** Excerpted records follows **

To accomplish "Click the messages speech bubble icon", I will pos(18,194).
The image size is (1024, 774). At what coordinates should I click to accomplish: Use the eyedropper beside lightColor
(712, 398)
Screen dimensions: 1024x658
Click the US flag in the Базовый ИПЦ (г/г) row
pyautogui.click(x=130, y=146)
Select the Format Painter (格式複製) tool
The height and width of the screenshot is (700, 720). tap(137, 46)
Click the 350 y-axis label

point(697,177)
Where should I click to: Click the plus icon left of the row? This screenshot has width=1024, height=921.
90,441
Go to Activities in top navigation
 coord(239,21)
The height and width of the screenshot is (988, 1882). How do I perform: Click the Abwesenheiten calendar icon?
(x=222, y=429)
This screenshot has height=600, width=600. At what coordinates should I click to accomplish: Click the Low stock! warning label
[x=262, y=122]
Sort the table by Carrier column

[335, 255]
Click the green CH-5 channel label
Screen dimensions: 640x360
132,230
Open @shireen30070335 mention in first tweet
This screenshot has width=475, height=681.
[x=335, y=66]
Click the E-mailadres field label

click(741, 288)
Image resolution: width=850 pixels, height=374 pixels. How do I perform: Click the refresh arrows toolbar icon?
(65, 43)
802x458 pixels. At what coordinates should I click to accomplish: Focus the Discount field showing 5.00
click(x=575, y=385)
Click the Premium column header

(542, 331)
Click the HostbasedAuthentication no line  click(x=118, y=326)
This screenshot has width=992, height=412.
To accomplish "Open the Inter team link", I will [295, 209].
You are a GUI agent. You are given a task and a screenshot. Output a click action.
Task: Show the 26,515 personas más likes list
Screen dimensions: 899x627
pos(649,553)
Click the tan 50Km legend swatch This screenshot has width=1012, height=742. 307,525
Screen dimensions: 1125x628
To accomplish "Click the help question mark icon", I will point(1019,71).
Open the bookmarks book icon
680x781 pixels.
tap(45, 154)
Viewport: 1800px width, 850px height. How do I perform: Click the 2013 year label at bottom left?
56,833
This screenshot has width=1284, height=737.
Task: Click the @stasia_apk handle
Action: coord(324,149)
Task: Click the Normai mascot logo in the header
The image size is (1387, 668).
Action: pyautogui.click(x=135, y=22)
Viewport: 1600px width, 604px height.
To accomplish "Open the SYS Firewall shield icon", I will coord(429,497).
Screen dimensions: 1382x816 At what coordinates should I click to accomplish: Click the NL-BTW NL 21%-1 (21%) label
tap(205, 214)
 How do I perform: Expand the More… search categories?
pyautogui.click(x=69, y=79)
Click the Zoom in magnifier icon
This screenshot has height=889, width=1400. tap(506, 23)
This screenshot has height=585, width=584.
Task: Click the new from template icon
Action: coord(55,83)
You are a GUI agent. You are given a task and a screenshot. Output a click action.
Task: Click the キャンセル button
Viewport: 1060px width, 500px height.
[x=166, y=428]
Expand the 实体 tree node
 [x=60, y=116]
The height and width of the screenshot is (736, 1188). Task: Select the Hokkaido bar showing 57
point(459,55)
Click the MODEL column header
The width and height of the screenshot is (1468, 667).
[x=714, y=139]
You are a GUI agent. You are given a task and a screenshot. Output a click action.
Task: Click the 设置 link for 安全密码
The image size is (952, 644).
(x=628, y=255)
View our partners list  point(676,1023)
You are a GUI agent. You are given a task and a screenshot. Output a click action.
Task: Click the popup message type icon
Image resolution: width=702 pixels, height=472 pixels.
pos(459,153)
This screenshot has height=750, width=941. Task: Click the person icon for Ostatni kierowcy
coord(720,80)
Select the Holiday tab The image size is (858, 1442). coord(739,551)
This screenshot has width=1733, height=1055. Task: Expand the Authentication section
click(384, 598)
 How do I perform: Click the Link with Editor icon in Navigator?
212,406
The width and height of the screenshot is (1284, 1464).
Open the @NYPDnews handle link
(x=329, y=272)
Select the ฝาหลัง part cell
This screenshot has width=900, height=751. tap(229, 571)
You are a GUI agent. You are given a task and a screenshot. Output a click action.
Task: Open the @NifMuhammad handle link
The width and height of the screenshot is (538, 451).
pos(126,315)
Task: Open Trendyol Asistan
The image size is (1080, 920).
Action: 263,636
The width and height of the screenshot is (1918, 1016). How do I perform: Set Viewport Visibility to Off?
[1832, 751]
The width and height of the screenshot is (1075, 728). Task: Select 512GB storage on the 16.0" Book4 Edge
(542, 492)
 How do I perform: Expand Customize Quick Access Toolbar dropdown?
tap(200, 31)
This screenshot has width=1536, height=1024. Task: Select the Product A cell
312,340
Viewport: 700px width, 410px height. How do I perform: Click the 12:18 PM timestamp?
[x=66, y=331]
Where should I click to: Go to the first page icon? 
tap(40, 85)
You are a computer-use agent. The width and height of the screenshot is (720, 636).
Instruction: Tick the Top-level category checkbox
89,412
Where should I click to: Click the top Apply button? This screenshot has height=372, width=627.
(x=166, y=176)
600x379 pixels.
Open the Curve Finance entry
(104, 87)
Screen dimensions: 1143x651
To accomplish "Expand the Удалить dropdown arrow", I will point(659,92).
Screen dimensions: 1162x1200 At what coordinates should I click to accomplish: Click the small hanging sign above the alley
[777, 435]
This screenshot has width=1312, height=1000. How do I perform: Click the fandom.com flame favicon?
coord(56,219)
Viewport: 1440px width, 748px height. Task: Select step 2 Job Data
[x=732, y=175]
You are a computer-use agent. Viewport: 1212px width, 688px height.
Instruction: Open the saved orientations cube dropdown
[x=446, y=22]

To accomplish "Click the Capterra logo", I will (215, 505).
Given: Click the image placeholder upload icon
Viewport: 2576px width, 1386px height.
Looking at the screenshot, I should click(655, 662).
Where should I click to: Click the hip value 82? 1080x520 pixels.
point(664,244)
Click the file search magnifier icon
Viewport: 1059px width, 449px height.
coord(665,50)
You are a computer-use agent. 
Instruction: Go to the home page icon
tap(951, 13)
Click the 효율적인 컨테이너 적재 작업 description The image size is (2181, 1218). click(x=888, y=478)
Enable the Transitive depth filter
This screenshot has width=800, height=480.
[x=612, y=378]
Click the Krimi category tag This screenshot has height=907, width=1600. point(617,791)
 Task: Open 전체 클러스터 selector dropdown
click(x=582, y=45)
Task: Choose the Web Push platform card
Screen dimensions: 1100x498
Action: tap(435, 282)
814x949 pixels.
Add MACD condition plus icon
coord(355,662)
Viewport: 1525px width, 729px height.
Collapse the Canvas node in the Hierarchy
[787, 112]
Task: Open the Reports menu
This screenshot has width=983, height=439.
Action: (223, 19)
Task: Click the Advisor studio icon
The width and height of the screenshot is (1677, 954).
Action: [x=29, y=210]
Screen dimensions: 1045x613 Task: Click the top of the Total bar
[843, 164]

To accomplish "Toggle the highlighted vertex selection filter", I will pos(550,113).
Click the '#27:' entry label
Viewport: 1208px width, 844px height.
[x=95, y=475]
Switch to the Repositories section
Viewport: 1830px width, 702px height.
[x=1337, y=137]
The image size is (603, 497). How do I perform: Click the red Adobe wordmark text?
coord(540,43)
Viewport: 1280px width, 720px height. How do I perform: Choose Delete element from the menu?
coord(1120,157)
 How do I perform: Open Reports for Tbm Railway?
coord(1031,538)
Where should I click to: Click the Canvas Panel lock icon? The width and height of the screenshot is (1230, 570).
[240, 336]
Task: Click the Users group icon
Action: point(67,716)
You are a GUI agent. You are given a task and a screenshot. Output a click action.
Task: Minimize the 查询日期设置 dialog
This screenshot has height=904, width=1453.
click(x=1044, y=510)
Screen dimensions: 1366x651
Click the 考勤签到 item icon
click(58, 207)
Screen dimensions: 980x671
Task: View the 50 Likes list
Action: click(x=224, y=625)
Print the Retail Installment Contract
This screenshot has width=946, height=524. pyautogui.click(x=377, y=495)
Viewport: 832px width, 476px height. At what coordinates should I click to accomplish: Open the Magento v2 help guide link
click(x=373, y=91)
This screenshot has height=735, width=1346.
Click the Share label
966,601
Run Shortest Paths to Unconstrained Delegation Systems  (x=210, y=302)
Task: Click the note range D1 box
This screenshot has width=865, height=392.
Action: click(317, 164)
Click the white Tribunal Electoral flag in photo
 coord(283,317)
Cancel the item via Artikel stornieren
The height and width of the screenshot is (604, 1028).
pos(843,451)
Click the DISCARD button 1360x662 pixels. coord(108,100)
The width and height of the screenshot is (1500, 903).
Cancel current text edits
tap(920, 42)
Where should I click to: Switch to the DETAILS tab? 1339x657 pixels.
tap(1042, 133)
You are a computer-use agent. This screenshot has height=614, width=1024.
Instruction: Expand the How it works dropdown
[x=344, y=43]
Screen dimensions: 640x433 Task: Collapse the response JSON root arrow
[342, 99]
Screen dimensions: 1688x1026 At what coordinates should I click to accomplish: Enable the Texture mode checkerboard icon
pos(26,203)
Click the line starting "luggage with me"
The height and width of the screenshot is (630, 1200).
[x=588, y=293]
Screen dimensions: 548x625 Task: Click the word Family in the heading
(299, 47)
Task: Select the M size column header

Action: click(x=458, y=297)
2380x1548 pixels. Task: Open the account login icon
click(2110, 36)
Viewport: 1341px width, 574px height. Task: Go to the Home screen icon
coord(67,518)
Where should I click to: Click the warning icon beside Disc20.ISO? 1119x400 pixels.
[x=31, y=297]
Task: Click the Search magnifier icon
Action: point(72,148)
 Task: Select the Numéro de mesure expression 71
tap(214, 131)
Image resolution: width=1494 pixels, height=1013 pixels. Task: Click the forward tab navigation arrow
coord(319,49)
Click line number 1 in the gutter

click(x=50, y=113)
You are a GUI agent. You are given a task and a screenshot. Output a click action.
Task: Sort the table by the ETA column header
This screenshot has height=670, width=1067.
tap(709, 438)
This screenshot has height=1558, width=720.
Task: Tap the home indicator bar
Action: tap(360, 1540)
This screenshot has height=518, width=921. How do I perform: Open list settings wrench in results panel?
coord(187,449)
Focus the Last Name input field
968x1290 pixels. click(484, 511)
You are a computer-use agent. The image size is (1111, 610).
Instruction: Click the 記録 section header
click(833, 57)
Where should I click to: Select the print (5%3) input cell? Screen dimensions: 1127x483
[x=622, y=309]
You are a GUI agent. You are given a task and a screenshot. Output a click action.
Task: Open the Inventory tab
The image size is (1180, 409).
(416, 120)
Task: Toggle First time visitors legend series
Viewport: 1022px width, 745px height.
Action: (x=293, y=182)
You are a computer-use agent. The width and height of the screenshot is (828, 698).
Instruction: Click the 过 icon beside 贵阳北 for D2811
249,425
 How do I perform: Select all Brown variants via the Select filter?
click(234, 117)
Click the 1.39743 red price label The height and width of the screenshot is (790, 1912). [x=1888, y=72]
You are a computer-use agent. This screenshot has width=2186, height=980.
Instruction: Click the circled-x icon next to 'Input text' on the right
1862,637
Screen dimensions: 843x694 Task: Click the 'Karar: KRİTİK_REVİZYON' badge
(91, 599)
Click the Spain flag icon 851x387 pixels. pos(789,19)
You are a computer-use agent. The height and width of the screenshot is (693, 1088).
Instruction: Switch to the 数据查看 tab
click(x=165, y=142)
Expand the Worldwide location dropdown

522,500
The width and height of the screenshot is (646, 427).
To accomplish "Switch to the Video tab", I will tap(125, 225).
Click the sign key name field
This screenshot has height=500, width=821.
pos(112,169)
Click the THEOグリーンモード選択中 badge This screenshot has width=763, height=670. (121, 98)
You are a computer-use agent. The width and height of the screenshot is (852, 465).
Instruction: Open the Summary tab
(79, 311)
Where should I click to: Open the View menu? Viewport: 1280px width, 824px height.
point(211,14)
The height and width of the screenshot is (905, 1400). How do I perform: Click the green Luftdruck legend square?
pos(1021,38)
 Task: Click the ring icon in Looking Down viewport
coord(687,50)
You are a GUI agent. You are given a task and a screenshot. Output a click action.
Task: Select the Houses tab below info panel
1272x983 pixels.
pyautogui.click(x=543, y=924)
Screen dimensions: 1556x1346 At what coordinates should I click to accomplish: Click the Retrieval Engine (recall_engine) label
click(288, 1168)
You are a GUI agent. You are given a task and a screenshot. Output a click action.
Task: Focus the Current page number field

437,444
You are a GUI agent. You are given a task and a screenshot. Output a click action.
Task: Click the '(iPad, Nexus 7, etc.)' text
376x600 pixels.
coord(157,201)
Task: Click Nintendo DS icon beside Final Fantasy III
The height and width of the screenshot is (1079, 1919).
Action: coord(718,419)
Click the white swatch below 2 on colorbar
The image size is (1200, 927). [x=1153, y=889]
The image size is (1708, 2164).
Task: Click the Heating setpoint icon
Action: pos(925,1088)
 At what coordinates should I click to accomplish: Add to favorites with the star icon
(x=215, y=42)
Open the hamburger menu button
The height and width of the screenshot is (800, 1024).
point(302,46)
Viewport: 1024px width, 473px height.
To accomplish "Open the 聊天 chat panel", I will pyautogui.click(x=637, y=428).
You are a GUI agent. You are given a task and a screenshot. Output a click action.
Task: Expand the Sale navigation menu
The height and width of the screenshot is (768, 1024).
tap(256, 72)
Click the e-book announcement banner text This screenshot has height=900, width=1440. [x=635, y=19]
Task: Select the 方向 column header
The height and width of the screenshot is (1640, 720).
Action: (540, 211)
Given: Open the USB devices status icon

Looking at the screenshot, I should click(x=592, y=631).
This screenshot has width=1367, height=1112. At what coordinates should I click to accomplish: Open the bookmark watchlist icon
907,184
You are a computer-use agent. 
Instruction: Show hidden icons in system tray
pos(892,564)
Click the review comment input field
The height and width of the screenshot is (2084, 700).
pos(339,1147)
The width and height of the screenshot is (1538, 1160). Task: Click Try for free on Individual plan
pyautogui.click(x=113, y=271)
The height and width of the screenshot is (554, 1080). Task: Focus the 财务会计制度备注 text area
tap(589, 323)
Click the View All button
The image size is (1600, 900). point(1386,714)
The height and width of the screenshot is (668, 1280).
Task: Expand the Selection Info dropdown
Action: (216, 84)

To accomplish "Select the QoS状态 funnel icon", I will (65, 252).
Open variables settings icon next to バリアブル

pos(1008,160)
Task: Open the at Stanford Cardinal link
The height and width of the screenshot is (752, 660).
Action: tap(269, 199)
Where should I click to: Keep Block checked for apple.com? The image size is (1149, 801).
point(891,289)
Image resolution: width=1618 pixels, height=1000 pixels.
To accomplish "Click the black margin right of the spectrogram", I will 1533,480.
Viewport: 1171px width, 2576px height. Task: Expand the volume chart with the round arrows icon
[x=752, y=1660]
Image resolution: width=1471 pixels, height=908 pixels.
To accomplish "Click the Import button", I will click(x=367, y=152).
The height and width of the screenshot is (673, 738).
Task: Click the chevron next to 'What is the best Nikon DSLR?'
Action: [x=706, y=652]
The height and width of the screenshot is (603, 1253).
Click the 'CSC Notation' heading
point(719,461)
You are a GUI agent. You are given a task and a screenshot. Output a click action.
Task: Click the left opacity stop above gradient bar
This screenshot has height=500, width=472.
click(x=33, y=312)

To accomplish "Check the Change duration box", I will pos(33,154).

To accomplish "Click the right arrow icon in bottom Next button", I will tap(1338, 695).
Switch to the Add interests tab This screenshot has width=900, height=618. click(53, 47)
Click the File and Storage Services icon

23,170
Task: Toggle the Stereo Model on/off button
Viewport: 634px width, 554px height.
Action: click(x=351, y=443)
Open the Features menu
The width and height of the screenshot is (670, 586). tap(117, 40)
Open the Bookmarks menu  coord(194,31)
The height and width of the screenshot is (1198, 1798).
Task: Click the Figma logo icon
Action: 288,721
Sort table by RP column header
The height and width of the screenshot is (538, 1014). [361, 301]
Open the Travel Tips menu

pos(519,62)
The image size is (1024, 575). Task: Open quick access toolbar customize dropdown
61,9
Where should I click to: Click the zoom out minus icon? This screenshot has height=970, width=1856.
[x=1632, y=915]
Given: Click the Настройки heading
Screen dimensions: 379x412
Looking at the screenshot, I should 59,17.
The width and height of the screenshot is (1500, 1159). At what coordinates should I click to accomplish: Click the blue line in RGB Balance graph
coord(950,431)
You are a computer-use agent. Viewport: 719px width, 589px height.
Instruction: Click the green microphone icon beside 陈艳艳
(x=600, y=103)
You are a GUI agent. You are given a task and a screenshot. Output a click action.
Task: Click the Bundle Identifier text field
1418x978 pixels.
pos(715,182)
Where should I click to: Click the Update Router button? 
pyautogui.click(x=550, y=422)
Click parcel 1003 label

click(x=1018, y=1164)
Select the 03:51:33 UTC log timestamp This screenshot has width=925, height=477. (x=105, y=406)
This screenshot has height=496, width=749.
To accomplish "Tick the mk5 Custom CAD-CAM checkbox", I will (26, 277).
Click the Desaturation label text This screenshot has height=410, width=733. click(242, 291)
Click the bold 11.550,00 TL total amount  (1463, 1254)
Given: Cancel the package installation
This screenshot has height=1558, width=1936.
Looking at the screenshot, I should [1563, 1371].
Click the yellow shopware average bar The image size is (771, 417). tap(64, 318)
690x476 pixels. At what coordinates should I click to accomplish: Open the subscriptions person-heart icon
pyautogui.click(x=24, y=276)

** End of Excerpted records **

Using the material above, work out how many lines hold the word "Toggle". Reply with that number alone.

3